Chess@home Building the Largest Chess AI ever
From the post:
Many people are familiar with the SETI@home project: a very large scale effort to search for patterns from alien civilizations in the ocean of data we receive from the sky, using the computing power of millions of computers around the globe (“the grid”).
SETI@home has been a success, obviously not in finding aliens, but in demonstrating the potential of large-scale distributed computing. Projects like BOINC have been expanding this effort to other fields like biology, medicine and physics.
Last weekend, a team at Joshfire (Thomas, Nathan, Mickael and myself) participated in a 48-hour coding contest called Node Knockout. Rules were simple: code the most amazing thing you can in the weekend, as long as it uses server-side JavaScript.

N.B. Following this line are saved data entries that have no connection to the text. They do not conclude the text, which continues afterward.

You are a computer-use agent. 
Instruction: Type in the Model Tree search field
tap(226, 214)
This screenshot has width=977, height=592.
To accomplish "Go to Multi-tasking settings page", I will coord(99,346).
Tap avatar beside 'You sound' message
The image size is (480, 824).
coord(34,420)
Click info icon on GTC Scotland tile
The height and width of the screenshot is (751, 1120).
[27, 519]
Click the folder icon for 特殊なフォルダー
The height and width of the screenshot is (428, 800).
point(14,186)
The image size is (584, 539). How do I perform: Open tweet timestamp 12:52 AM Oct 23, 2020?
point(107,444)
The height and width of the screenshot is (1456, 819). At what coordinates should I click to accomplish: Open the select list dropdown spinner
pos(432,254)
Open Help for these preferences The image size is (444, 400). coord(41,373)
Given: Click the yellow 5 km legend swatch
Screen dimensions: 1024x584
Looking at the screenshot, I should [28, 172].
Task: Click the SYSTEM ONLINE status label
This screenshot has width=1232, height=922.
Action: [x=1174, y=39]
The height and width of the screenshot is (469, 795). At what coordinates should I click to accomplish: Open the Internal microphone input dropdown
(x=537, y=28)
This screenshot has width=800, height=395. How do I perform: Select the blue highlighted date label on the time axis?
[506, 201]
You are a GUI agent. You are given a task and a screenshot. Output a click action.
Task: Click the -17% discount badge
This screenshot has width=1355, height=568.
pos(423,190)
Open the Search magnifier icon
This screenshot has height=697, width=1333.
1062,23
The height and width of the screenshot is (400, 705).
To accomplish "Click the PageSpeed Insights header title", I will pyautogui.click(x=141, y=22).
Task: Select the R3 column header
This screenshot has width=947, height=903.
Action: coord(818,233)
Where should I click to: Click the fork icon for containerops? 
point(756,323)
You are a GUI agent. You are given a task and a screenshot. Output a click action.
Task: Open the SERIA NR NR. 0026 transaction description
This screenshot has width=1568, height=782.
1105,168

JavaScript is an old but exciting technology, currently undergoing a major revival through performance breakthroughs, server-side engines, and an array of new possibilities offered by HTML5. It is also the language that has the biggest scale. Any computer connected to the web can run your JavaScript code extremely easily, just by typing an URL in a browser or running a script in a command line.
We decided to exploit this scale, together with Node’s high I/O performance, to build a large-scale distributed computing project that people could join just by visiting a web page. Searching for aliens was quickly eliminated as we didn’t have our own antenna array available at the time. So we went with a somewhat easier problem: Chess.
Easier problem: Take the coming weekend and sketch out how you think Javascript and/or HTML5 are going to impact the authoring/delivery of topic maps.